#### DATA TO EXAMINE:
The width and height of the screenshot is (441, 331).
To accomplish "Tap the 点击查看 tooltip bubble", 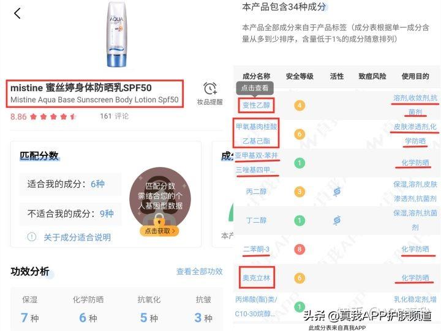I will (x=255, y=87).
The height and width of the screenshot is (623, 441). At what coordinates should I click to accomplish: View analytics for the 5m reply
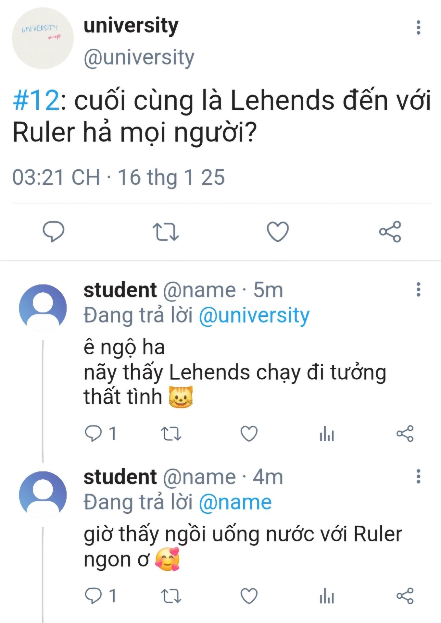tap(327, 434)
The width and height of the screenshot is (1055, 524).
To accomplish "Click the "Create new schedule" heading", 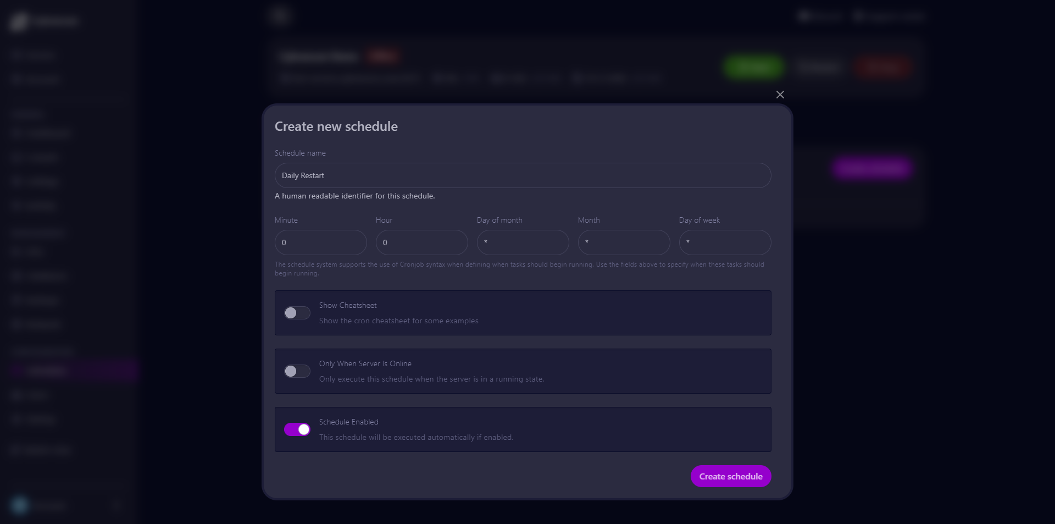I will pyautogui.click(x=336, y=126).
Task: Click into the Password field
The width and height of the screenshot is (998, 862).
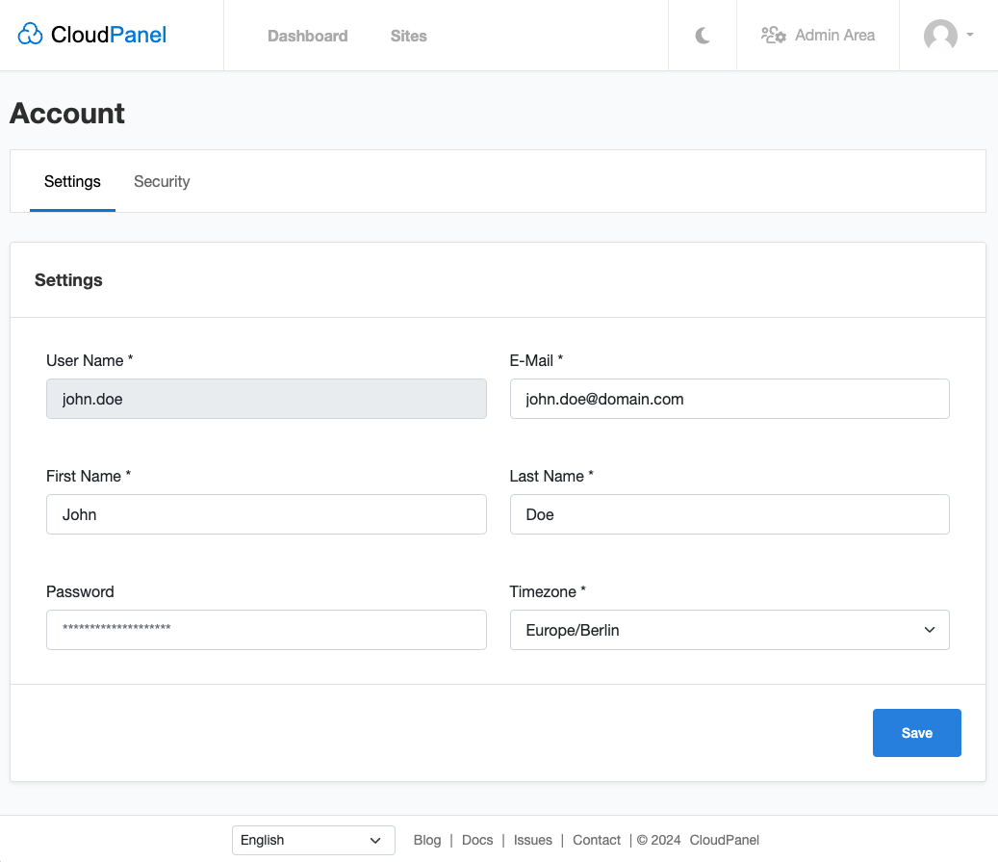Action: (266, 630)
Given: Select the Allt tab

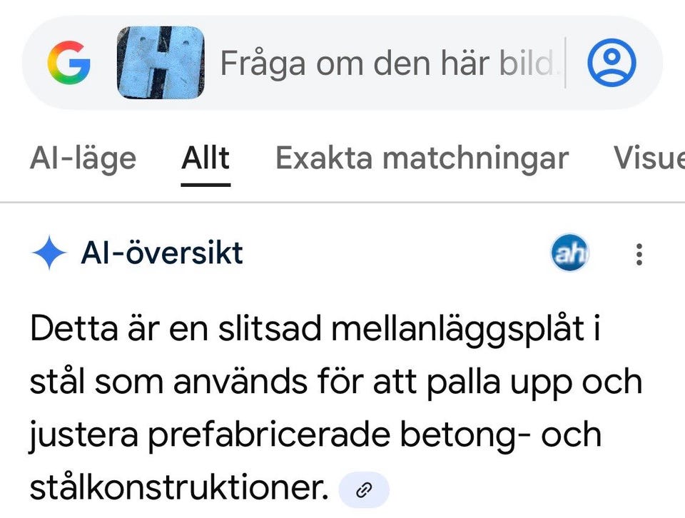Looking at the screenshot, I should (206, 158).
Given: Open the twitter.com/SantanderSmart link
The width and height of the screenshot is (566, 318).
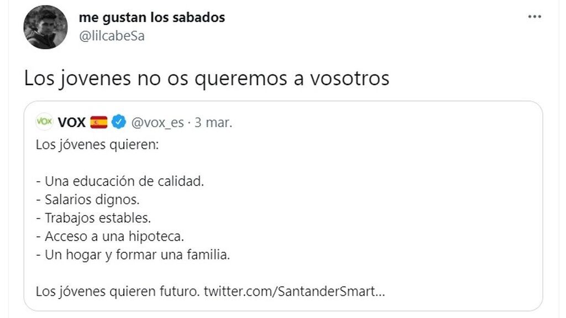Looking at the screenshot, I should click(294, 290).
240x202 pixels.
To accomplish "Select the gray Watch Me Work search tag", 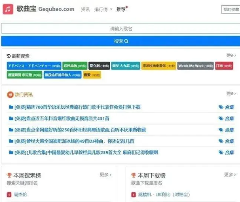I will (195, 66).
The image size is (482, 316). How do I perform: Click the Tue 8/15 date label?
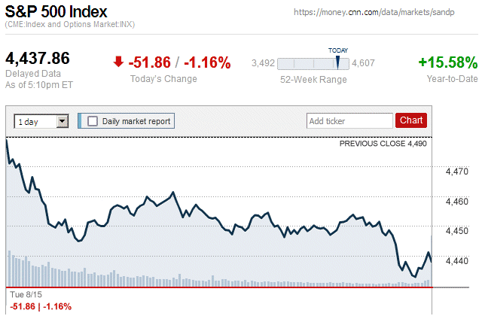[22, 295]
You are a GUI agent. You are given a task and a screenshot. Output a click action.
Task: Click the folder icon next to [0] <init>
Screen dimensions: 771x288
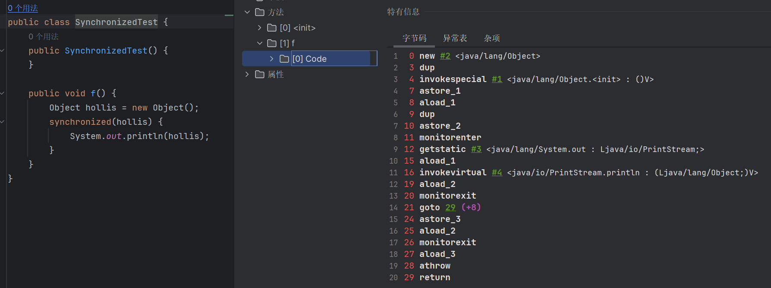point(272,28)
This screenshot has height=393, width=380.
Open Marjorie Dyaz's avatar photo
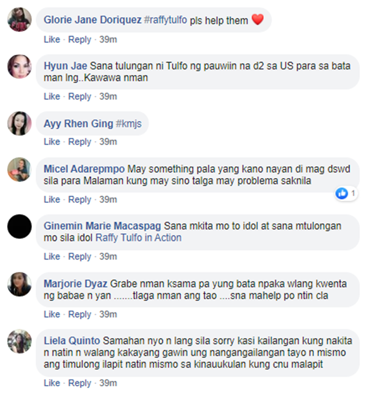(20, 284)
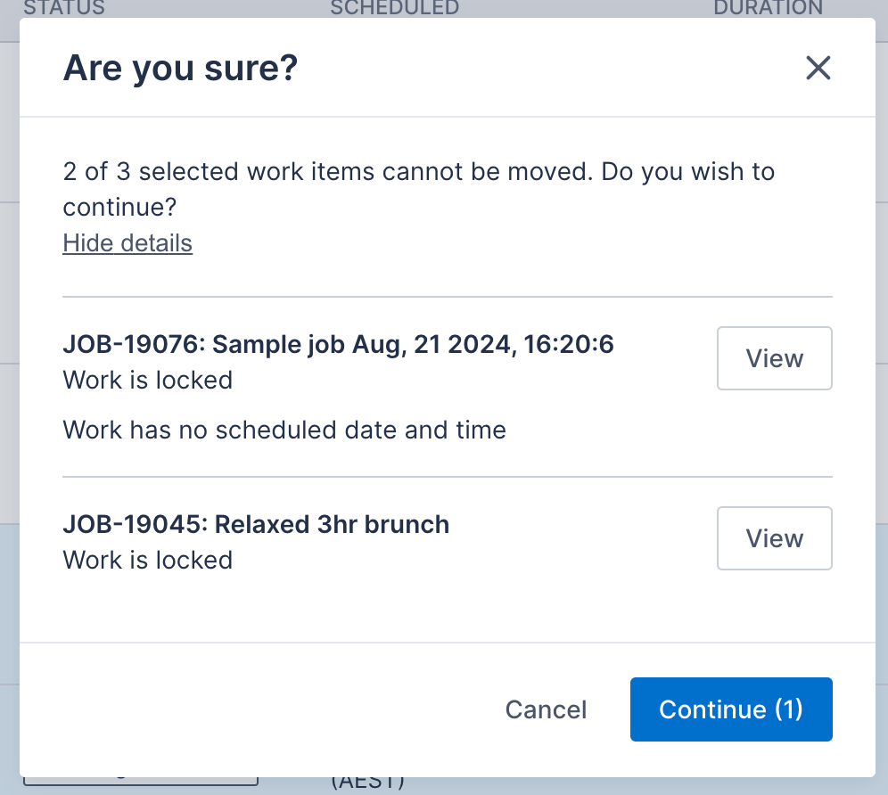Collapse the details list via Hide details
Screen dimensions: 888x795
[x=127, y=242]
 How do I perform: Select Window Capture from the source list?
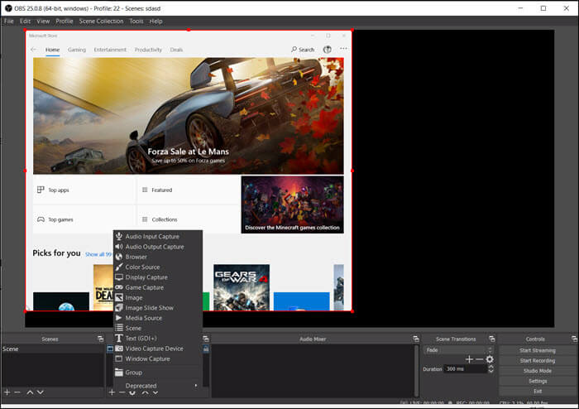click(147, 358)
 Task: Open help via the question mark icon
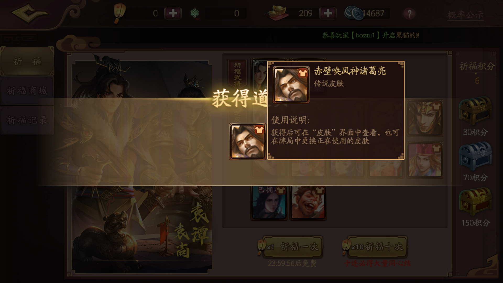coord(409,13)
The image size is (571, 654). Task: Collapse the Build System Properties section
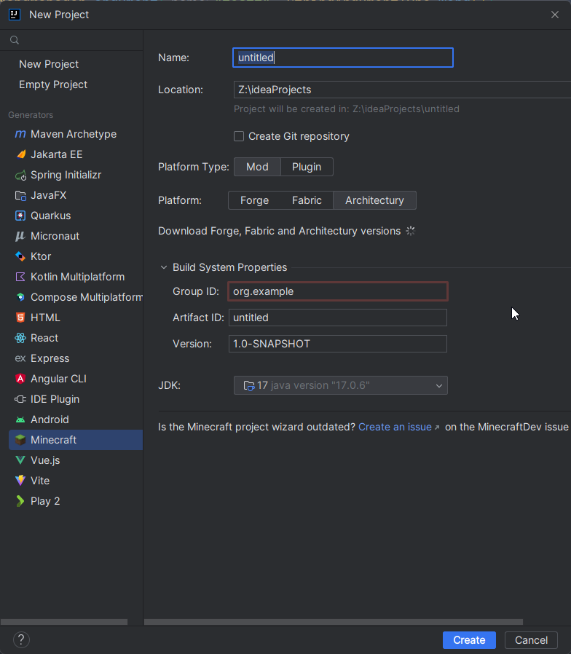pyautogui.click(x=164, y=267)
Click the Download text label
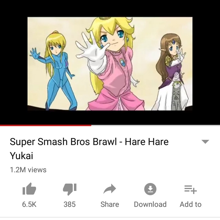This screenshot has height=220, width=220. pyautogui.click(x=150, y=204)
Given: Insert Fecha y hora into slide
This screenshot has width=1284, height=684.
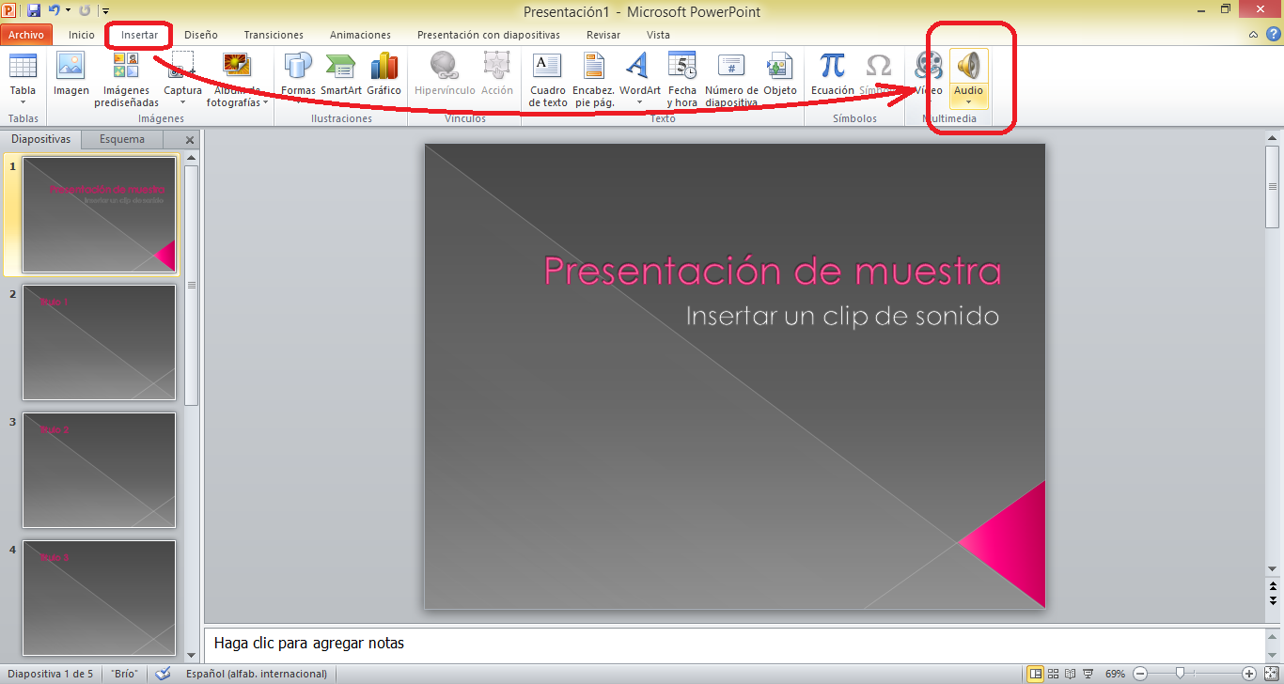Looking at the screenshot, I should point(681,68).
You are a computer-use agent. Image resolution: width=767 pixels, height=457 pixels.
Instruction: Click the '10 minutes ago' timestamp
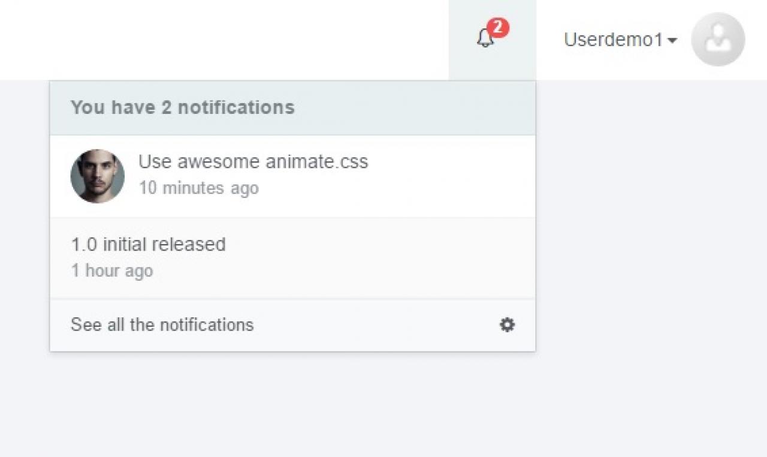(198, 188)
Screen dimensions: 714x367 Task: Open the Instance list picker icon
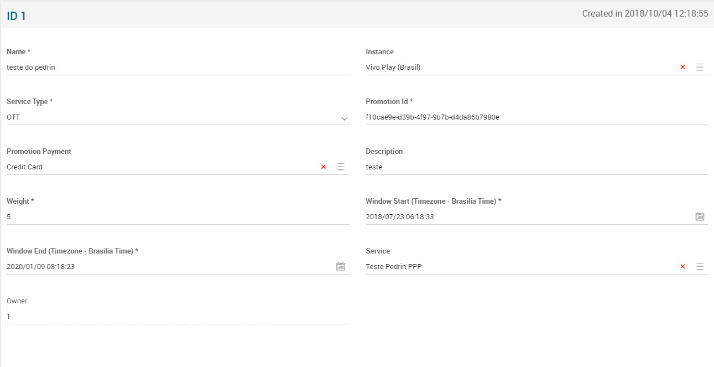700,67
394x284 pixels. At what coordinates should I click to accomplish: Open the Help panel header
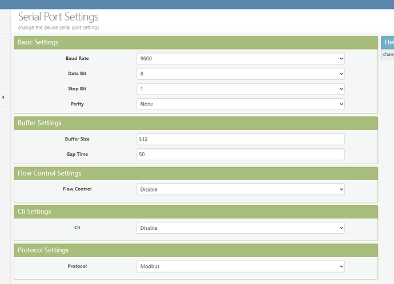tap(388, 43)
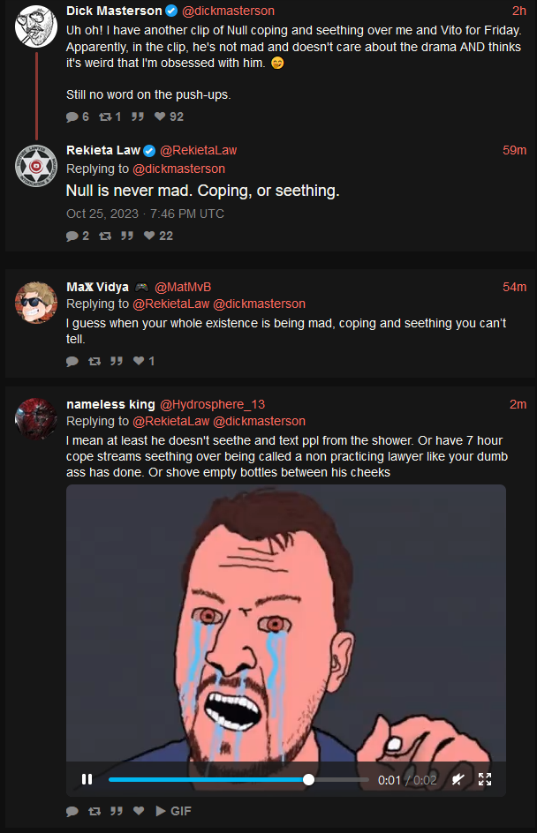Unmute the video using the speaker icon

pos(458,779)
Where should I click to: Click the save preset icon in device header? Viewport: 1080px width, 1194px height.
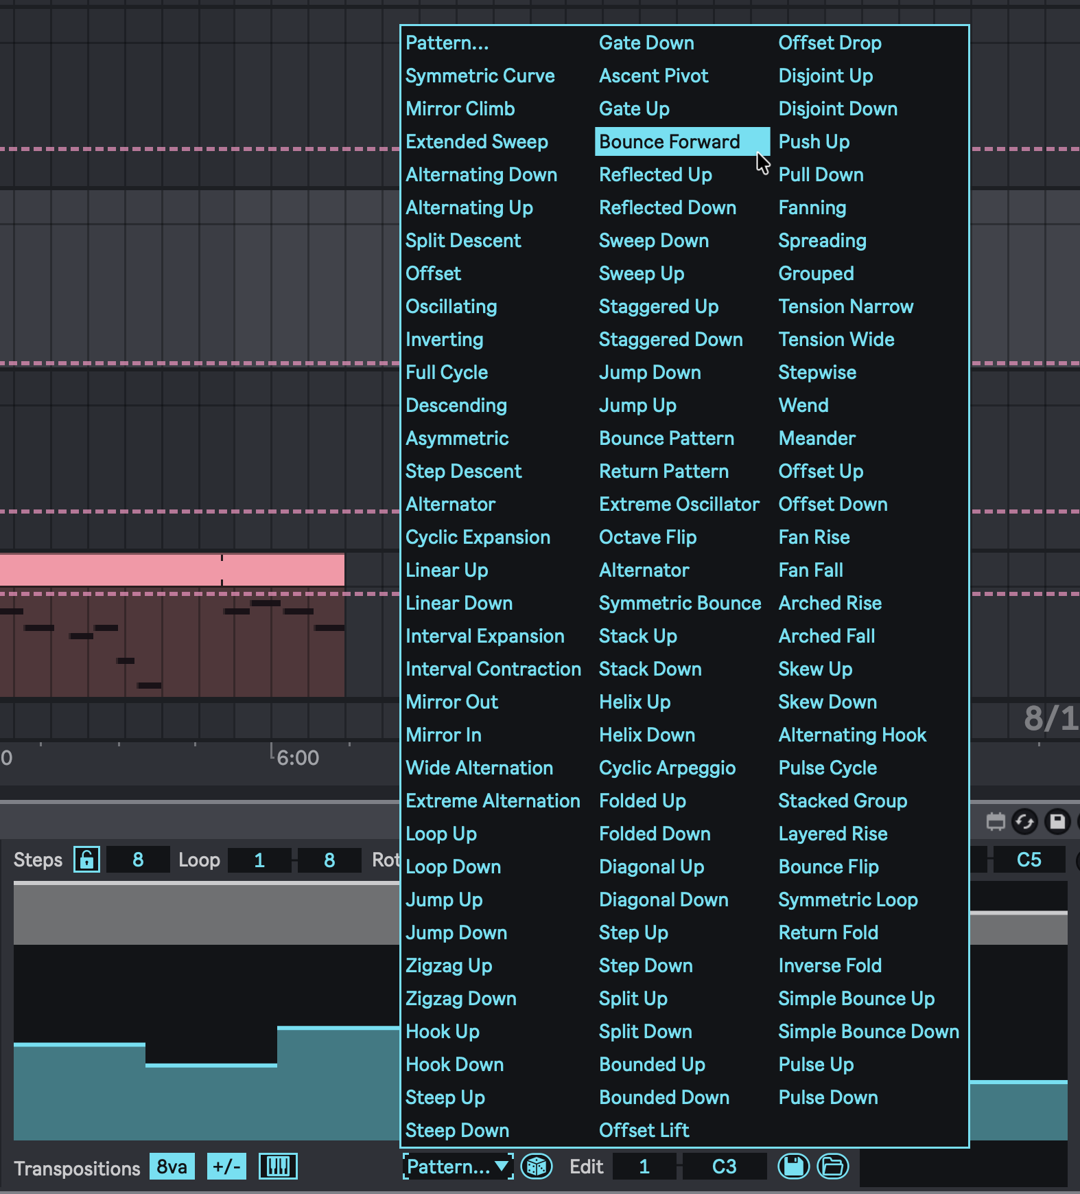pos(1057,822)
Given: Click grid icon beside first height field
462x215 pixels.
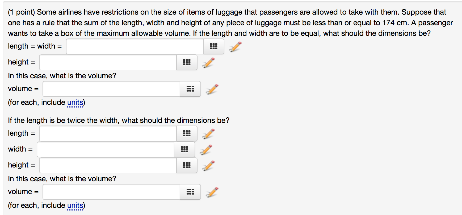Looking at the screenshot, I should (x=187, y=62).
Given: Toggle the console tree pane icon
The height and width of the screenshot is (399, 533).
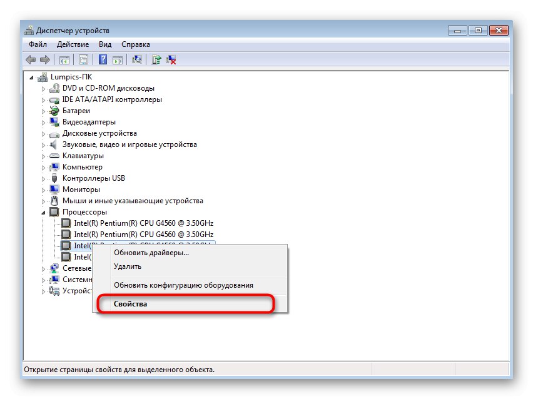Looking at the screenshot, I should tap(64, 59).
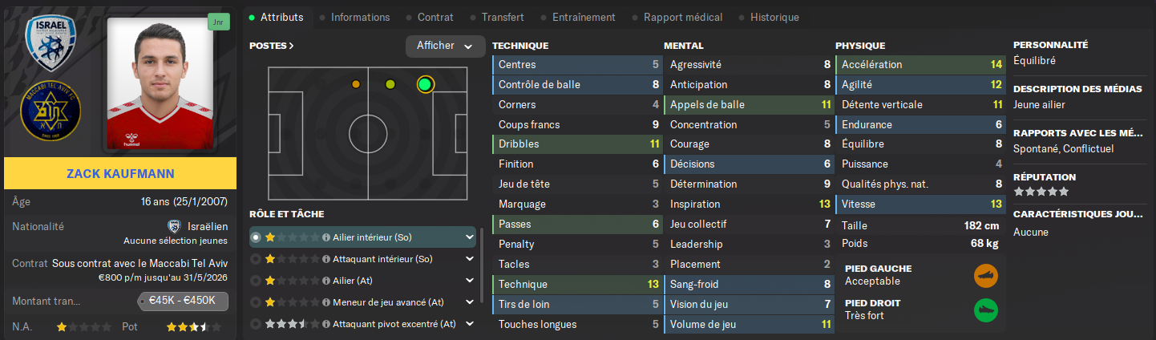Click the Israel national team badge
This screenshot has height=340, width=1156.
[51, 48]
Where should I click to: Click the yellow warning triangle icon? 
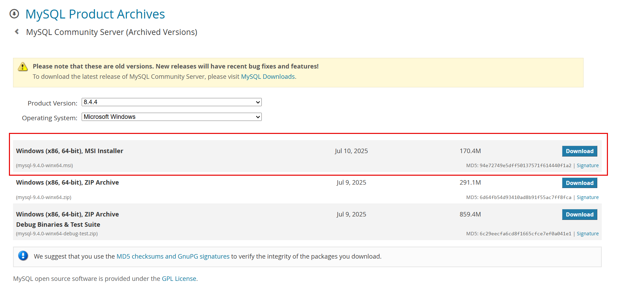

#### EXERCISE GOAL:
For each line above that includes the word "agent", make a copy of that line.

#### ANSWER SPACE:
You are a GUI agent. You are given a task and a screenshot. Output a click action.
You are a computer-use agent. Image resolution: width=767 pixels, height=457 pixels.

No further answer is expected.